Biodiversitätsverlust und Einführung invasiver Arten
01
Rückgang einheimischer Artenvielfalt
Die Folgen der Urbanisierung zeigen sich besonders deutlich im Verschwinden typischer Tierarten, die ursprünglich in der betreffenden Region beheimatet waren. Während einige wenige anpassungsfähige Arten im städtischen Raum überleben, gehen viele spezialisierte Arten verloren. Ursachen dafür sind Lebensraumverlust, fehlende Nahrung, Umweltverschmutzung sowie die Zerschneidung von Wanderwegen. Der Rückgang wirkt sich nicht nur auf einzelne Arten, sondern auf das gesamte Ökosystem aus, da jede Art eine spezifische Rolle für das Gleichgewicht der Natur spielt.
02
Verbreitung invasiver Tierarten
Der globale Handel, verstärkter Reiseverkehr und die städtische Infrastruktur begünstigen die Verbreitung invasiver Tierarten.
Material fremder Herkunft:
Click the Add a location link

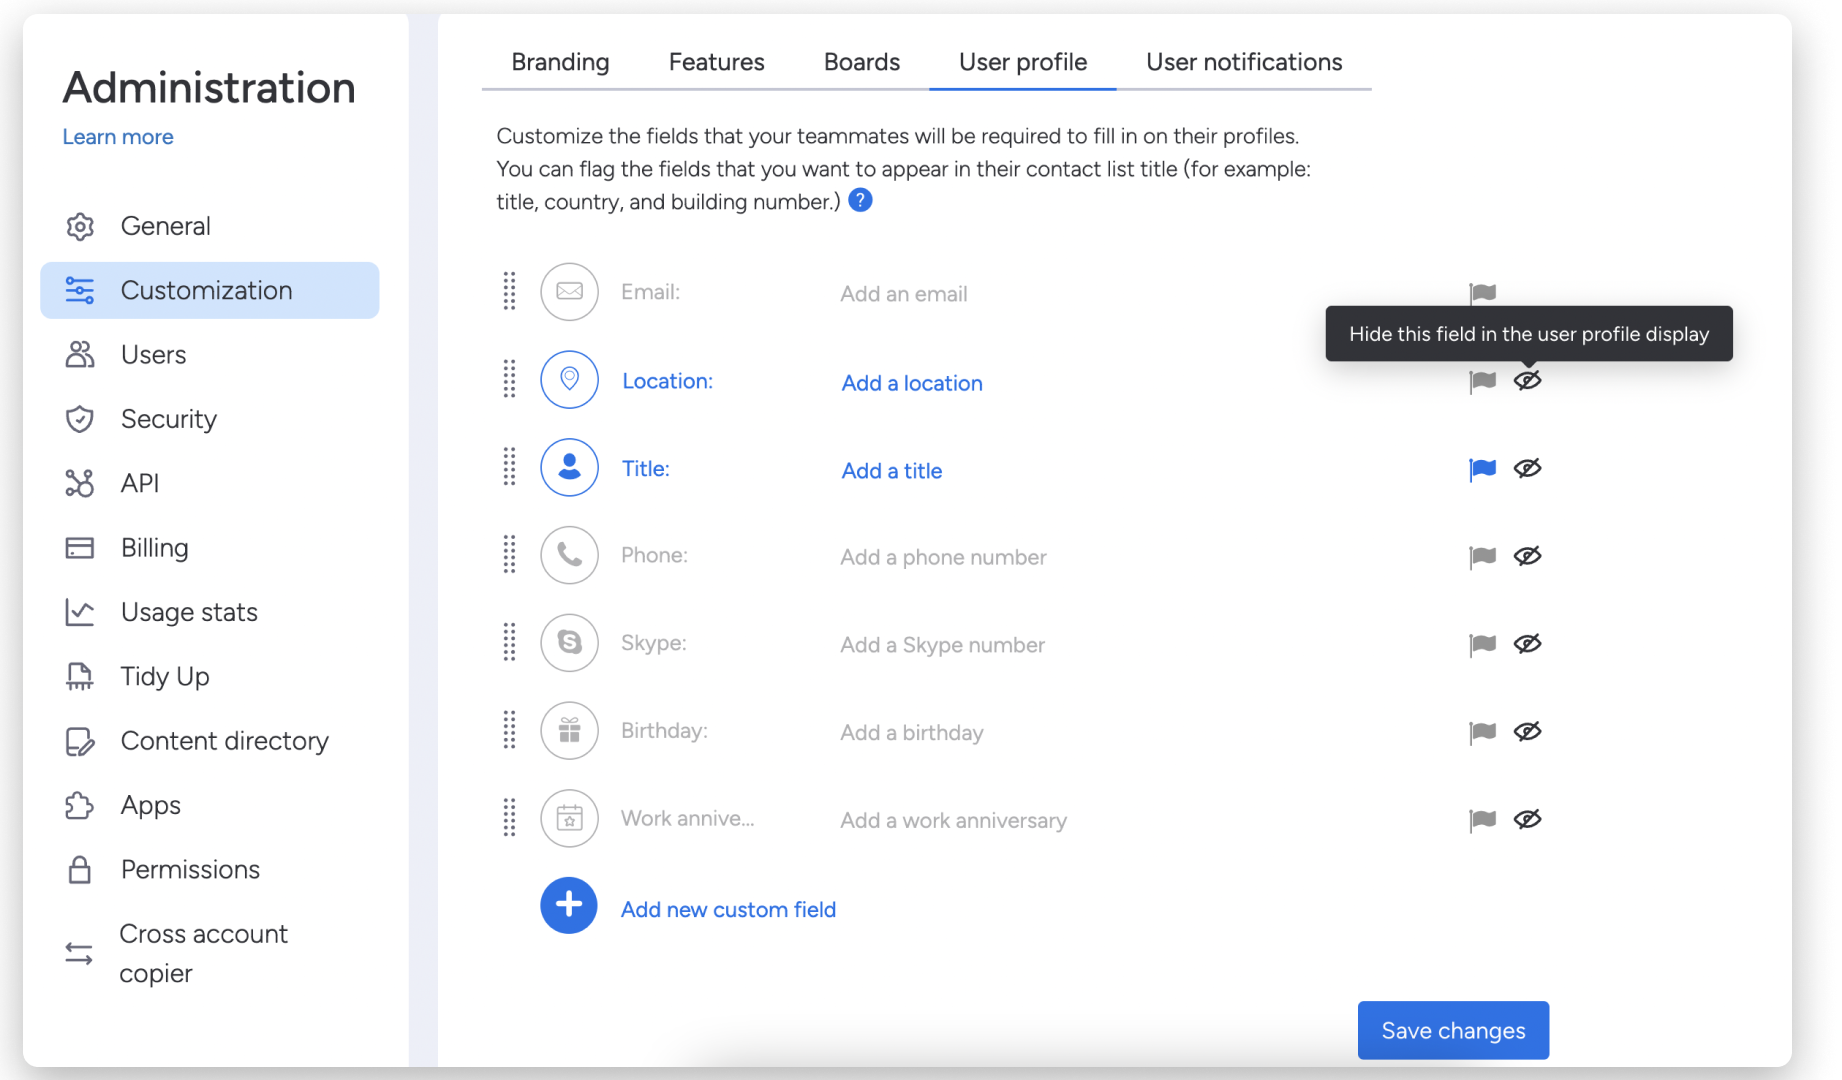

Diese neuen Bewohner können bestehende ökologische Nischen rasch besetzen und heimische Arten verdrängen, da sie häufig weniger spezialisierte Ansprüche an ihren Lebensraum haben. Beispiele sind Waschbären, Grauhörnchen oder bestimmte Vogelarten. Invasive Spezies bringen aber auch Krankheiten in lokale Populationen ein und verändern das Nahrungsnetz, indem sie Konkurrenz um Ressourcen verschärfen oder neue Fressfeinde etablieren.
03
Folgen für das ökologische Gleichgewicht
Mit der zunehmenden Präsenz invasiver Arten und dem Verschwinden einheimischer Arten gerät das empfindliche Gleichgewicht urbaner Ökosysteme aus den Fugen. Die natürlichen Wechselbeziehungen zwischen Pflanzen, Bestäubern, Räubern und Beutetieren werden gestört oder ganz aufgelöst. Daraus resultieren instabile Lebensgemeinschaften, die weniger widerstandsfähig gegenüber Krankheiten oder klimatischen Schwankungen sind. Langfristig kann das zu einer ökologischen Verarmung und zum Zusammenbruch wichtiger Naturfunktionen in der Stadt führen.